_GIVEN REQUEST:_ Put each line of the listing below into a JSON array of strings, one string per line, and leave out the blank lines.

------------------------------------------------------------

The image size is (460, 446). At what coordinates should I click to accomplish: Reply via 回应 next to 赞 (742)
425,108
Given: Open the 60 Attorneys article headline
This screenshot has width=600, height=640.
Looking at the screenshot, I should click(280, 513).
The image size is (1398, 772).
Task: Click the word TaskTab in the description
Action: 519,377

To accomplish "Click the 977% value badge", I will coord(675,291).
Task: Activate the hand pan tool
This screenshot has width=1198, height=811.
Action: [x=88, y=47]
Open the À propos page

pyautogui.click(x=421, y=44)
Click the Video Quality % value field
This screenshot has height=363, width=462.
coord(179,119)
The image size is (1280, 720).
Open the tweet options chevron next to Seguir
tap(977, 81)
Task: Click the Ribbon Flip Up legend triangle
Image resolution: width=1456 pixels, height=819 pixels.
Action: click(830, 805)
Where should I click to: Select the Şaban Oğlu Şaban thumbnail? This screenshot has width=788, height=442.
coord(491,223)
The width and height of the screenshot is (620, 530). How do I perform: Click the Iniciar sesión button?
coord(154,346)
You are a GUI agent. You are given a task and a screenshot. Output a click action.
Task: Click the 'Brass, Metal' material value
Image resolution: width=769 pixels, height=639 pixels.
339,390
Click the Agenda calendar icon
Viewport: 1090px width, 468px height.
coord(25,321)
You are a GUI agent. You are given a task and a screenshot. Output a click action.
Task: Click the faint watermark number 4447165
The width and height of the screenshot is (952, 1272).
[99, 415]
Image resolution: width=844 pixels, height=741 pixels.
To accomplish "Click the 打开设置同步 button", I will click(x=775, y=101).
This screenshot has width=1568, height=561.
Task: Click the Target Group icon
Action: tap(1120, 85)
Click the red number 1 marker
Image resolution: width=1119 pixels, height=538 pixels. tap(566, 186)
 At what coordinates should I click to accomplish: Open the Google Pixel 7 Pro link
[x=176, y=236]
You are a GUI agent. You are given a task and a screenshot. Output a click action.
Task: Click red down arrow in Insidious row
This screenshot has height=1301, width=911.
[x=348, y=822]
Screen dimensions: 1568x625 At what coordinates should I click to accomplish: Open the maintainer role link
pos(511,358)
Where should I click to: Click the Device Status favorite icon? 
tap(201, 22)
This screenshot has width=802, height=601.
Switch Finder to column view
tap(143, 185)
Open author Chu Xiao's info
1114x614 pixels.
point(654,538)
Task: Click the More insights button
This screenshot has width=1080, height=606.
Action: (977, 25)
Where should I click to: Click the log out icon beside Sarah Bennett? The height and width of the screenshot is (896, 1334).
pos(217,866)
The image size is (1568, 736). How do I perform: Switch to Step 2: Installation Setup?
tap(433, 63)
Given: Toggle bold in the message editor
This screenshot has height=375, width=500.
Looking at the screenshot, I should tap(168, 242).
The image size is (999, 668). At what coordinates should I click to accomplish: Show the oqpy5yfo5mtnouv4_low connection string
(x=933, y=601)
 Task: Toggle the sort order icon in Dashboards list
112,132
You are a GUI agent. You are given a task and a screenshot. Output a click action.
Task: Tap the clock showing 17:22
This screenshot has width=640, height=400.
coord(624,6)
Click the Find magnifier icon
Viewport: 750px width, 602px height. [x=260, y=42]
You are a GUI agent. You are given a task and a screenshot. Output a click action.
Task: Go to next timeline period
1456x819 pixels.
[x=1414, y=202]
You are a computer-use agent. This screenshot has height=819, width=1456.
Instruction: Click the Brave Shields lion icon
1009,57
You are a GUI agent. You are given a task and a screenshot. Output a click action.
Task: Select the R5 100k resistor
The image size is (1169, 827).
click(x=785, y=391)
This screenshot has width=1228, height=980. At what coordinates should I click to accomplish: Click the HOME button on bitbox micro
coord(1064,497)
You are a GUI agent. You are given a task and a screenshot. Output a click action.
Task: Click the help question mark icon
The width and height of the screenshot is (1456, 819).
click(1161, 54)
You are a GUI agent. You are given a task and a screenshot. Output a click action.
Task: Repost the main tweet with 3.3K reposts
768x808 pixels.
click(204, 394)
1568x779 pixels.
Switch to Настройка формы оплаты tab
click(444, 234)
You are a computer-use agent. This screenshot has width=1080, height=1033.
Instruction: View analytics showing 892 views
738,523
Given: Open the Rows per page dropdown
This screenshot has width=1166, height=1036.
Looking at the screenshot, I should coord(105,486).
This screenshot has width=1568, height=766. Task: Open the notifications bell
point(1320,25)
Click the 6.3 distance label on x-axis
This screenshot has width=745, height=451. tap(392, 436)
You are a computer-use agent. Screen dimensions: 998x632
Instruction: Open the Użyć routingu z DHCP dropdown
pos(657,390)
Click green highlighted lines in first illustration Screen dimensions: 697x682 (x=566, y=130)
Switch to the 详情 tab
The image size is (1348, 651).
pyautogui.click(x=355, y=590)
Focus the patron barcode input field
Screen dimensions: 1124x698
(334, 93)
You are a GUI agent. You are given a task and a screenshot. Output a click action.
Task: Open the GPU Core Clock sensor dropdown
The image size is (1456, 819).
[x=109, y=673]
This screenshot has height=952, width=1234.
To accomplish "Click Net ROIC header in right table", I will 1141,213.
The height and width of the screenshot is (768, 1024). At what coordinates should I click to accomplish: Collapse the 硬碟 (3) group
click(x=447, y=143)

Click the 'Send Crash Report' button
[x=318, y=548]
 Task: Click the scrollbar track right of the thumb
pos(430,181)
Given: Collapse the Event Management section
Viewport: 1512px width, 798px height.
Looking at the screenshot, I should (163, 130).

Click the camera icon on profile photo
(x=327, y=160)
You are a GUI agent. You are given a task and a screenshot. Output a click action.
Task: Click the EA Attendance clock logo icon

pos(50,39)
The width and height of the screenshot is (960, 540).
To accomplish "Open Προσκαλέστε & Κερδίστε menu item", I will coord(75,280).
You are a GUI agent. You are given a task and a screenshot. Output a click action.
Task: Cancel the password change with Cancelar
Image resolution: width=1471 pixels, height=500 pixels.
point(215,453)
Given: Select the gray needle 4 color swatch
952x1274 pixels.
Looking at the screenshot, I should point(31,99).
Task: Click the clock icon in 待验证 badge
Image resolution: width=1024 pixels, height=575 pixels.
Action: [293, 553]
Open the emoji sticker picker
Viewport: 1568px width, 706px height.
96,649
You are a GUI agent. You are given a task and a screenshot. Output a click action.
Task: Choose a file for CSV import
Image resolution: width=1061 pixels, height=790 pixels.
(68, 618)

------------------------------------------------------------

_SOLUTION TO THIS PROBLEM:_
[
  "The image size is (460, 446). At what coordinates should I click to accomplish: Reply via 回应 next to 赞 (742)",
  "425,108",
  "Given: Open the 60 Attorneys article headline",
  "This screenshot has width=600, height=640.",
  "Looking at the screenshot, I should click(280, 513).",
  "The image size is (1398, 772).",
  "Task: Click the word TaskTab in the description",
  "Action: 519,377",
  "To accomplish \"Click the 977% value badge\", I will coord(675,291).",
  "Task: Activate the hand pan tool",
  "This screenshot has width=1198, height=811.",
  "Action: [x=88, y=47]",
  "Open the À propos page",
  "pyautogui.click(x=421, y=44)",
  "Click the Video Quality % value field",
  "This screenshot has height=363, width=462.",
  "coord(179,119)",
  "The image size is (1280, 720).",
  "Open the tweet options chevron next to Seguir",
  "tap(977, 81)",
  "Task: Click the Ribbon Flip Up legend triangle",
  "Image resolution: width=1456 pixels, height=819 pixels.",
  "Action: click(830, 805)",
  "Where should I click to: Select the Şaban Oğlu Şaban thumbnail? This screenshot has width=788, height=442.",
  "coord(491,223)",
  "The width and height of the screenshot is (620, 530). How do I perform: Click the Iniciar sesión button?",
  "coord(154,346)",
  "You are a GUI agent. You are given a task and a screenshot. Output a click action.",
  "Task: Click the 'Brass, Metal' material value",
  "Image resolution: width=769 pixels, height=639 pixels.",
  "339,390",
  "Click the Agenda calendar icon",
  "Viewport: 1090px width, 468px height.",
  "coord(25,321)",
  "You are a GUI agent. You are given a task and a screenshot. Output a click action.",
  "Task: Click the faint watermark number 4447165",
  "The width and height of the screenshot is (952, 1272).",
  "[99, 415]",
  "Image resolution: width=844 pixels, height=741 pixels.",
  "To accomplish \"Click the 打开设置同步 button\", I will click(x=775, y=101).",
  "This screenshot has width=1568, height=561.",
  "Task: Click the Target Group icon",
  "Action: tap(1120, 85)",
  "Click the red number 1 marker",
  "Image resolution: width=1119 pixels, height=538 pixels. tap(566, 186)",
  " At what coordinates should I click to accomplish: Open the Google Pixel 7 Pro link",
  "[x=176, y=236]",
  "You are a GUI agent. You are given a task and a screenshot. Output a click action.",
  "Task: Click red down arrow in Insidious row",
  "This screenshot has height=1301, width=911.",
  "[x=348, y=822]",
  "Screen dimensions: 1568x625 At what coordinates should I click to accomplish: Open the maintainer role link",
  "pos(511,358)",
  "Where should I click to: Click the Device Status favorite icon? ",
  "tap(201, 22)",
  "This screenshot has width=802, height=601.",
  "Switch Finder to column view",
  "tap(143, 185)",
  "Open author Chu Xiao's info",
  "1114x614 pixels.",
  "point(654,538)",
  "Task: Click the More insights button",
  "This screenshot has width=1080, height=606.",
  "Action: (977, 25)",
  "Where should I click to: Click the log out icon beside Sarah Bennett? The height and width of the screenshot is (896, 1334).",
  "pos(217,866)",
  "The image size is (1568, 736). How do I perform: Switch to Step 2: Installation Setup?",
  "tap(433, 63)",
  "Given: Toggle bold in the message editor",
  "This screenshot has height=375, width=500.",
  "Looking at the screenshot, I should tap(168, 242).",
  "The image size is (999, 668). At what coordinates should I click to accomplish: Show the oqpy5yfo5mtnouv4_low connection string",
  "(x=933, y=601)",
  " Task: Toggle the sort order icon in Dashboards list",
  "112,132",
  "You are a GUI agent. You are given a task and a screenshot. Output a click action.",
  "Task: Tap the clock showing 17:22",
  "This screenshot has width=640, height=400.",
  "coord(624,6)",
  "Click the Find magnifier icon",
  "Viewport: 750px width, 602px height. [x=260, y=42]",
  "You are a GUI agent. You are given a task and a screenshot. Output a click action.",
  "Task: Go to next timeline period",
  "1456x819 pixels.",
  "[x=1414, y=202]",
  "You are a computer-use agent. This screenshot has height=819, width=1456.",
  "Instruction: Click the Brave Shields lion icon",
  "1009,57",
  "You are a GUI agent. You are given a task and a screenshot. Output a click action.",
  "Task: Select the R5 100k resistor",
  "The image size is (1169, 827).",
  "click(x=785, y=391)",
  "This screenshot has width=1228, height=980. At what coordinates should I click to accomplish: Click the HOME button on bitbox micro",
  "coord(1064,497)",
  "You are a GUI agent. You are given a task and a screenshot. Output a click action.",
  "Task: Click the help question mark icon",
  "The width and height of the screenshot is (1456, 819).",
  "click(1161, 54)",
  "You are a GUI agent. You are given a task and a screenshot. Output a click action.",
  "Task: Repost the main tweet with 3.3K reposts",
  "768x808 pixels.",
  "click(204, 394)",
  "1568x779 pixels.",
  "Switch to Настройка формы оплаты tab",
  "click(444, 234)",
  "You are a computer-use agent. This screenshot has width=1080, height=1033.",
  "Instruction: View analytics showing 892 views",
  "738,523",
  "Given: Open the Rows per page dropdown",
  "This screenshot has width=1166, height=1036.",
  "Looking at the screenshot, I should coord(105,486).",
  "This screenshot has width=1568, height=766. Task: Open the notifications bell",
  "point(1320,25)",
  "Click the 6.3 distance label on x-axis",
  "This screenshot has width=745, height=451. tap(392, 436)",
  "You are a computer-use agent. Screen dimensions: 998x632",
  "Instruction: Open the Użyć routingu z DHCP dropdown",
  "pos(657,390)",
  "Click green highlighted lines in first illustration Screen dimensions: 697x682 (x=566, y=130)",
  "Switch to the 详情 tab",
  "The image size is (1348, 651).",
  "pyautogui.click(x=355, y=590)",
  "Focus the patron barcode input field",
  "Screen dimensions: 1124x698",
  "(334, 93)",
  "You are a GUI agent. You are given a task and a screenshot. Output a click action.",
  "Task: Open the GPU Core Clock sensor dropdown",
  "The image size is (1456, 819).",
  "[x=109, y=673]",
  "This screenshot has height=952, width=1234.",
  "To accomplish \"Click Net ROIC header in right table\", I will 1141,213.",
  "The height and width of the screenshot is (768, 1024). At what coordinates should I click to accomplish: Collapse the 硬碟 (3) group",
  "click(x=447, y=143)",
  "Click the 'Send Crash Report' button",
  "[x=318, y=548]",
  " Task: Click the scrollbar track right of the thumb",
  "pos(430,181)",
  "Given: Collapse the Event Management section",
  "Viewport: 1512px width, 798px height.",
  "Looking at the screenshot, I should (163, 130).",
  "Click the camera icon on profile photo",
  "(x=327, y=160)",
  "You are a GUI agent. You are given a task and a screenshot. Output a click action.",
  "Task: Click the EA Attendance clock logo icon",
  "pos(50,39)",
  "The width and height of the screenshot is (960, 540).",
  "To accomplish \"Open Προσκαλέστε & Κερδίστε menu item\", I will coord(75,280).",
  "You are a GUI agent. You are given a task and a screenshot. Output a click action.",
  "Task: Cancel the password change with Cancelar",
  "Image resolution: width=1471 pixels, height=500 pixels.",
  "point(215,453)",
  "Given: Select the gray needle 4 color swatch",
  "952x1274 pixels.",
  "Looking at the screenshot, I should point(31,99).",
  "Task: Click the clock icon in 待验证 badge",
  "Image resolution: width=1024 pixels, height=575 pixels.",
  "Action: [293, 553]",
  "Open the emoji sticker picker",
  "Viewport: 1568px width, 706px height.",
  "96,649",
  "You are a GUI agent. You are given a task and a screenshot. Output a click action.",
  "Task: Choose a file for CSV import",
  "Image resolution: width=1061 pixels, height=790 pixels.",
  "(68, 618)"
]